Bank of England governor Mark Carney issues warning over ‘frothy bank lending’

The governor of the Bank of England today warned that bank lending is getting “a little frothy” as he gave a fresh signal of an interest rate rise.

He told BBC Radio 4’s Today programme: “What we are worried about is a pocket of risk, a risk in consumer debt — credit card debt, debt for cars, personal loans. That has begun to grow fairly rapidly — about 10 per cent.

“They [the banks] have been taking too much credit for a relatively good economic environment and not been as disciplined as they should in their underwriting standards and their pricing on this debt.

“We are worried about the shift from what has been responsible lending to reckless lending.”

He said that while borrowing is understandable for “young couples and homeowners”, he added: “Some of it is getting a little frothy and should be addressed, and we have the tools to address it.”

His use of the word “frothy” will interest the City, as it is a phrase used internationally to describe market conditions preceding an economic bubble. 

Mr Carney said that while interest rates were set to rise if the economy continued on its present course, it would happen in a gradual way.

“What we have said is that if the economy continues on the track that it has been on — and all the indications are that it [will] — in the relatively near term you can expect that interest rates will increase,” he said.

“We are talking about just easing a bit off the accelerator to keep with the speed limit of the economy. So interest rate increases when they come, when and if they come, will be to a limited extent and in a gradual way.”

Carney sounds alarm on £30bn UK debt bubble

His concern about consumer debt comes as he fanned the flames of a much anticipated interest rates rise from its current 0.25 per cent level.

The next opportunity for the bank to raise rates is November, and Mr Carney said a rise could be “in the near term”. 

He also highlighted concerns at the Bank about the impact of Brexit on the City, and particularly the derivatives market.

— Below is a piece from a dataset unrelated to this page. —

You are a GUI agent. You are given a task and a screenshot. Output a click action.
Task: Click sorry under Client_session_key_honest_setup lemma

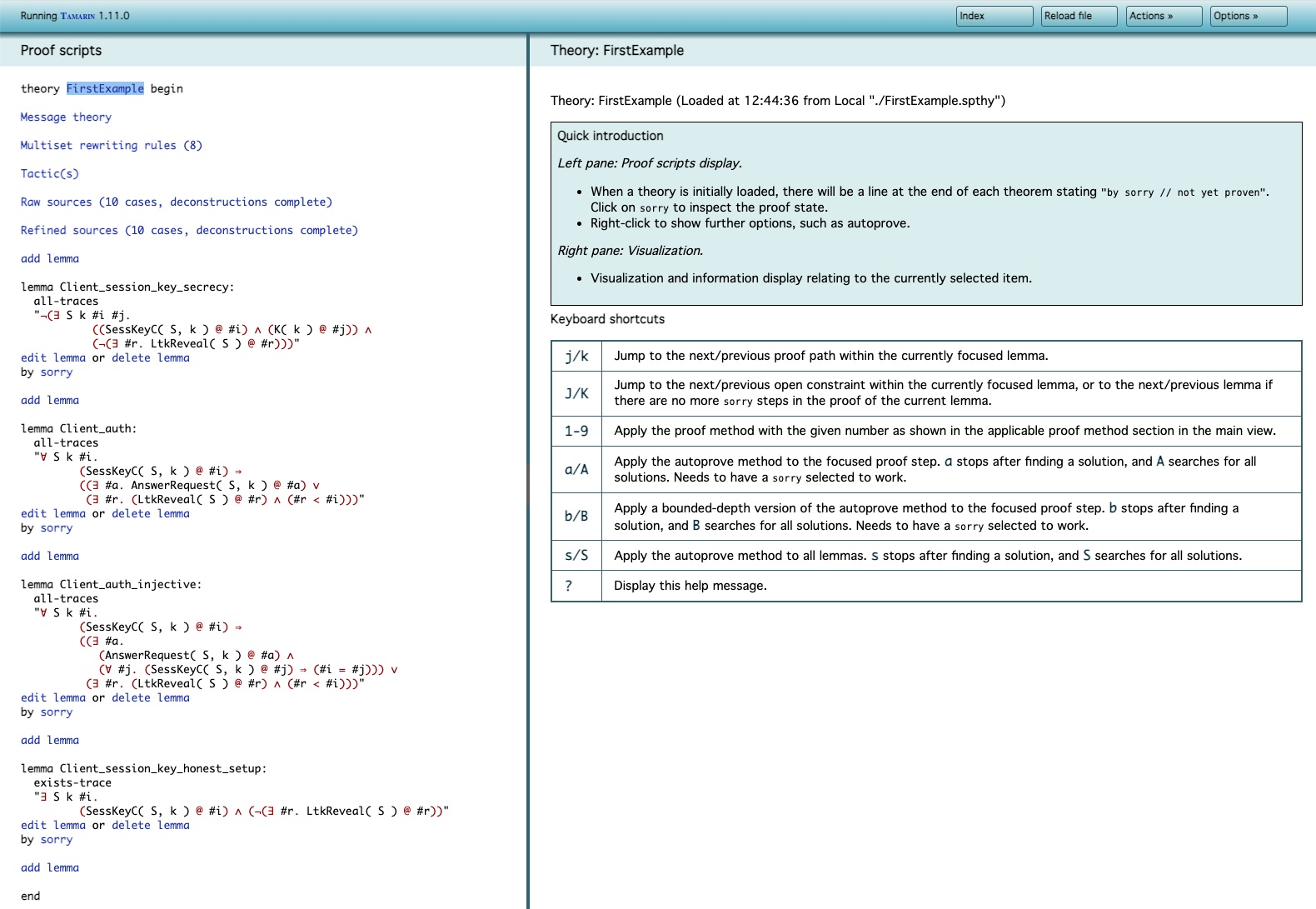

He said the need to get the issue right in the final settlement underlined the importance of the two-year transitional period proposed by Prime Minister Theresa May.

“In the derivatives market there is a series of contracts. There are tens of thousands of contracts involving hundreds of institutions, European and UK, and the legal validity of those contracts post-Brexit is in question,” he said.

“It has to be solved ultimately by actions of the EU27 and the UK.”